## Travail à faire
1 – Recopiez le texte sur les commerces qui changent entre "Et bien souvent, il" et "ou moins improbables.", inclus.
2 – D'après le texte sur les commerces qui changent, devant quel commerce le lavomatic s'incline-t-il ?
3 – Reprenez le texte sur les commerces qui changent à la suite de sa dernière phrase.

## Passage présenté

30/07/2012

Les nécessités de la vie et les conséquences des rêves


Le temps passe et les rues changent.

Rue des M., sur la vitrine de l'agence de voyages, s'étale une bannière du type

  
Vous ne vous êtes jamais demandé quels commerces perdureraient d'ici un an, dix ans, cent ans ? Certains nous surpassent en années, d'autres ne sont que passagers – faute de clients, parfois. De temps à autres, il suffit de lever les yeux pour retracer l'histoire.


Et bien souvent, il n'y a aucun lien : la bonneterie laisse sa place à une couscouserie familiale, ou le lavomatic s'incline devant une banque. Et chaque dépôt de bilan enchaîne une série de pronostics (agro-alimentaire ? Compagnie d'assurance ? Librairie d'occasion ?) tous plus ou moins improbables.

Alors, en passant devant cette boutique à l'abandon de la rue des M., je me surprends à schématiser un endroit à moi, pour moi.

## Extraits de données
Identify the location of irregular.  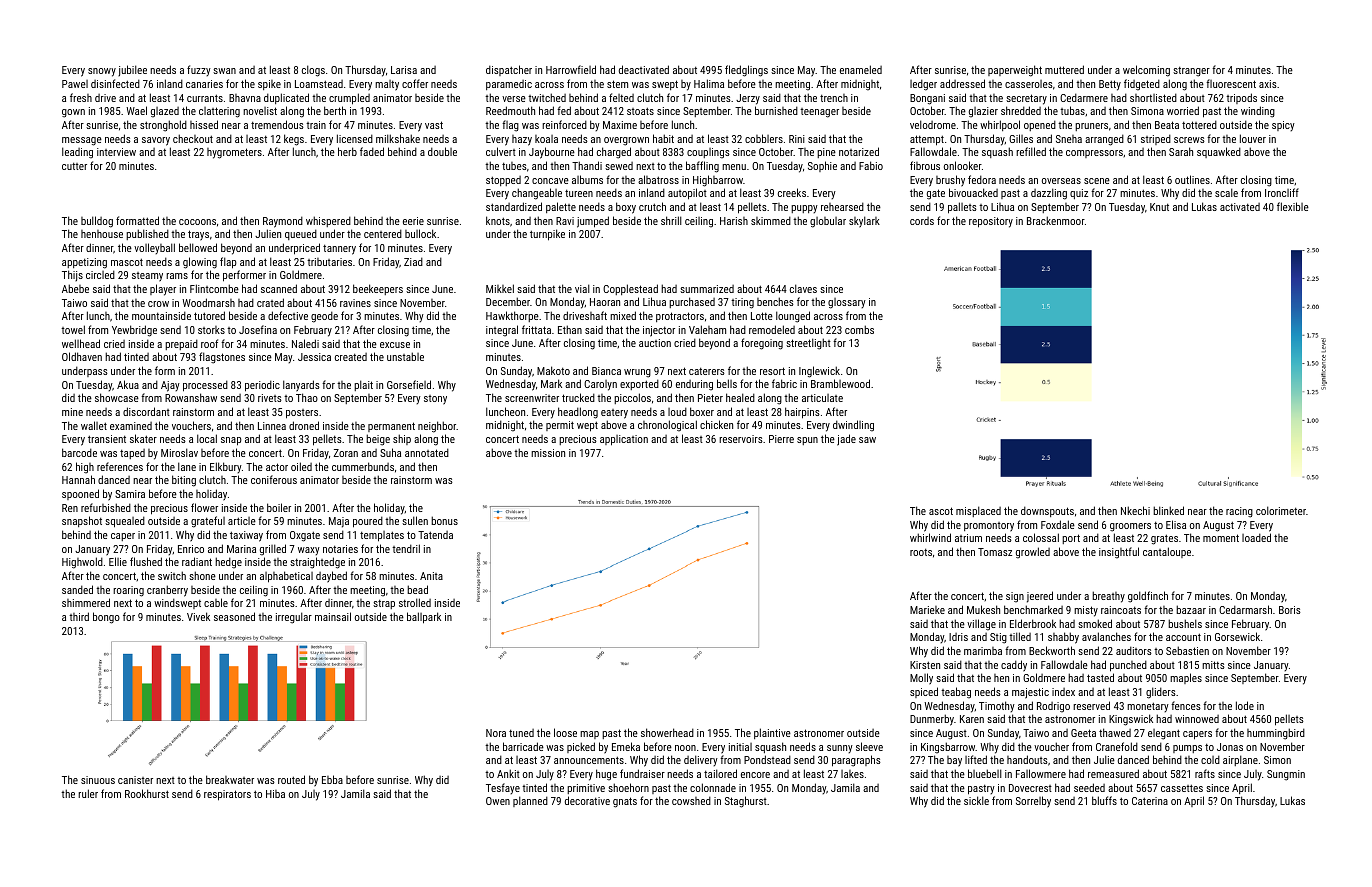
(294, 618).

---

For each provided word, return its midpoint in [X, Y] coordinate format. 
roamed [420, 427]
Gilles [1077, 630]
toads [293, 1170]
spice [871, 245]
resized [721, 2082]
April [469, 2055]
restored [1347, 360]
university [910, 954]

## Réponses par tâche
1 –
Et bien souvent, il n'y a aucun lien : la bonneterie laisse sa place à une couscouserie familiale, ou le lavomatic s'incline devant une banque. Et chaque dépôt de bilan enchaîne une série de pronostics (agro-alimentaire ? Compagnie d'assurance ? Librairie d'occasion ?) tous plus ou moins improbables.

2 – Devant une banque.

3 –
J'imagine une brasserie – sentant le vieux et le renfermé – dans la veine des pubs anglais, remplie de fauteuils en cuir éventrés. A l'étage trônerait un billard en fin de vie (tapis zébré de coups manqués, deux ou trois boules manquantes). Une petite terrasse, jardin minimaliste, exposerait ses quelques tables bancales, en bois d'acajou un peu patiné. La carte y serait simple : les fish and chips et les crêpes au miel règneraient en maîtres absolus. Il y fera toujours bon vivre, et surtout en hiver, grâce à la cheminée en face du bar dans laquelle crépitera un feu imperturbable – on y déposera pas loin nos chaussures trempées par la neige de janvier.
Les cendriers et les ventres seront pleins à craquer.
Une bibliothèque longera tout le côté droit : des pages s'échapperont de quelques ouvrages trop anciens et l'on passera trop de temps debout à parcourir l'étalage au complet, puisque le gérant – feignasse notoire – se refusera à un ordre quelconque (chronologique, alphabétique ou autre).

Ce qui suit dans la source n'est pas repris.